Time Magazine recently released its list of the top 25 inventions of 2013. While this list included everything from the Cronut to the Artificial Pancreas, ArchDaily points out the four architectural innovations that made the prestigious list.
+Pool (Plus Pool) is an Olympic-size pool designed to float in the less-than-crystal-clear East River; however, the +Pool kills two birds with one stone: it cleans the river water and gives New Yorkers a place to swim. Its unique filtration system scrubs the water as it floats through it, while its distinctive plus-sign shape isolates different wings for different activities. Designed by Dong-Ping Wong, Archie Lee Coates IV and Jeffrey Franklin, the pool could make it possible for New Yorkers to dive into clean river water for the first time in 100 years. So far the $15 million project has been funded by Kickstarter, but the team is still raising money to get the pool up and floating by the summer of 2016.
Infinity Tower (“Invisible Skyscraper”)
The Tower Infinity in South Korea will be the world’s first skyscraper that, for a few hours a day, modestly provides an unobstructed view of the sky behind it. The design, from GDS Architects (picked in an international competition in 2008), will use a combination of LED technology and 18 weatherproof HD cameras affixed to the facade to give the appearance that the building is invisible from certain vantage points. The lead architect was quick to assure the public that the building will remain visible to birds and planes.
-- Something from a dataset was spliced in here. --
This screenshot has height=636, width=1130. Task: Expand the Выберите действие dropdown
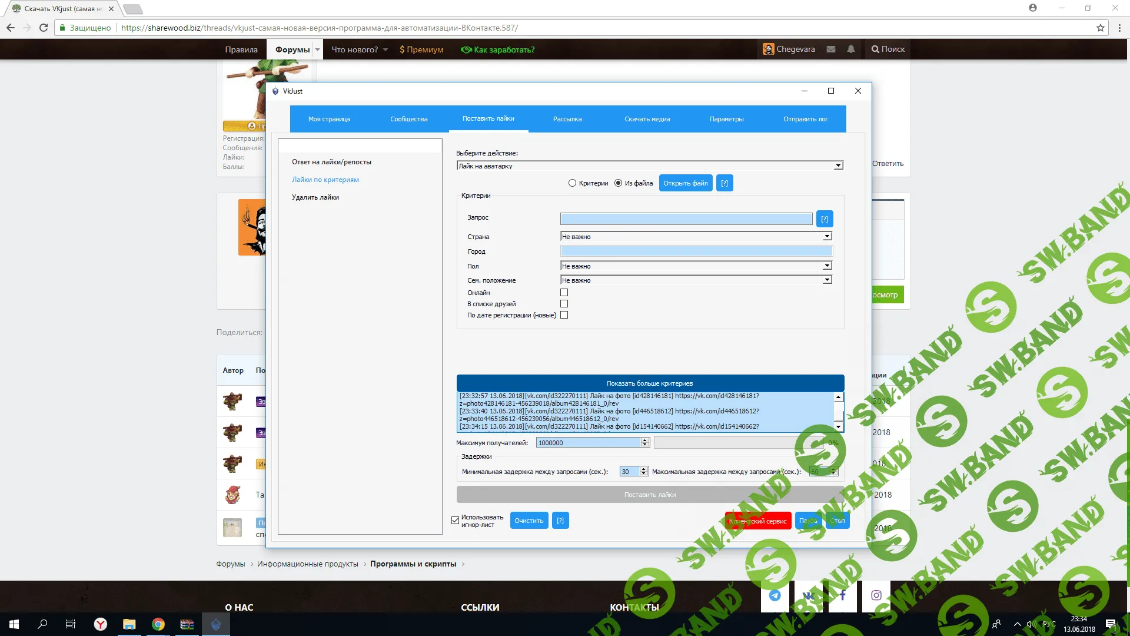pyautogui.click(x=838, y=166)
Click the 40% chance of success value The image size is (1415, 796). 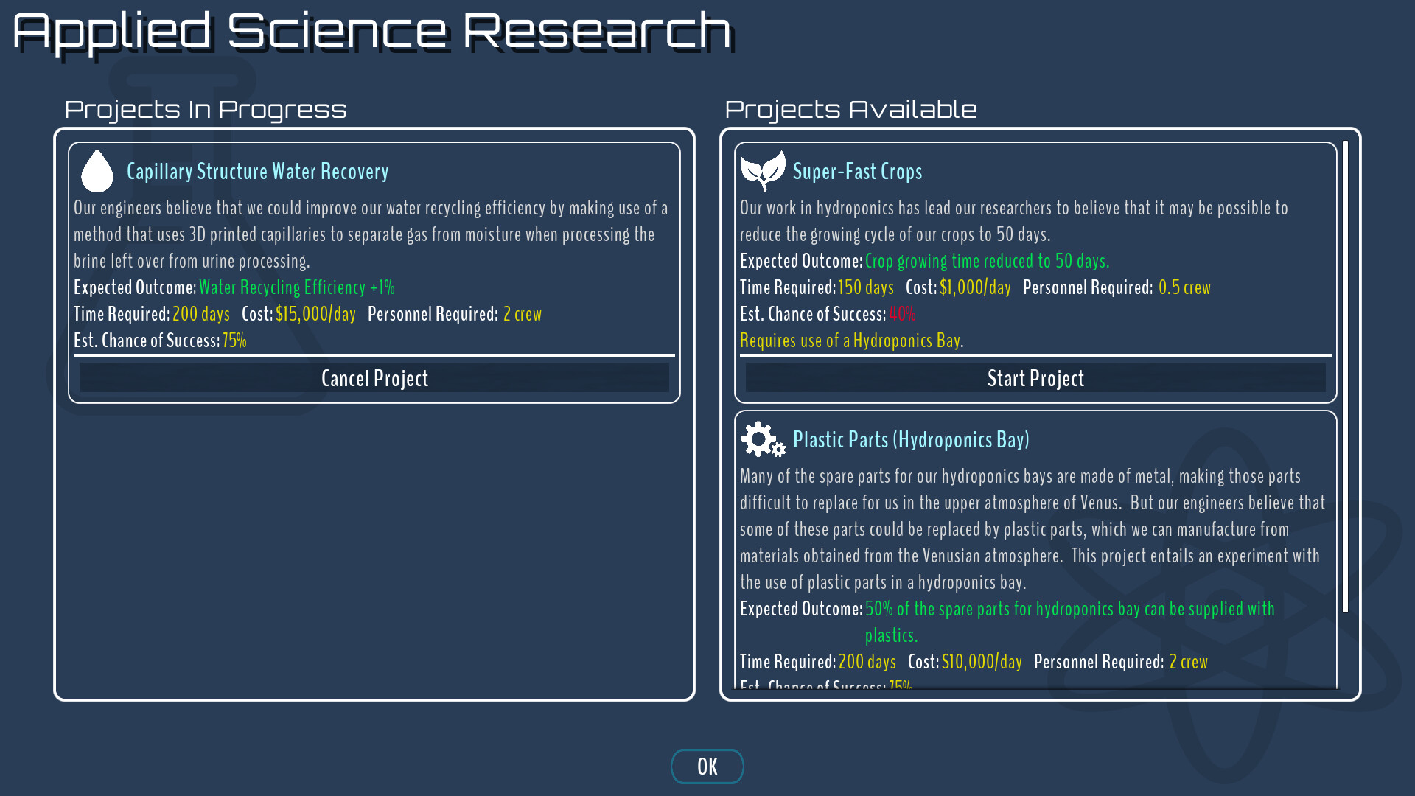[x=902, y=314]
The 450-m tower will house an entertainment complex, including the world’s third highest observation deck, and is due to be completed in three to four years.
Volvo Solar Pavillion
When Volvo challenged designers to create a showcase for its new V60 hybrid, the winning entry, by the firm Synthesis Design & Architecture, was a spectacular flexible solar panel that charges the car and folds up to fit in the trunk. It’s not for sale yet, but testing is ongoing.
This invention is not an architectural design, but rather an architectural tool. The 3Doodler is essentially a fusion of a 3D printer and a pen, allowing the user to draw 3D sketches in mid-air. The benefit of this ability is clear to architects and designers, but also presumably to many others: with 26,457 backers on their Kickstarter campaign, the 3Doodler blew its fundraising goal out of the water, aiming at $30,000 but raking in a massive $2,344,134.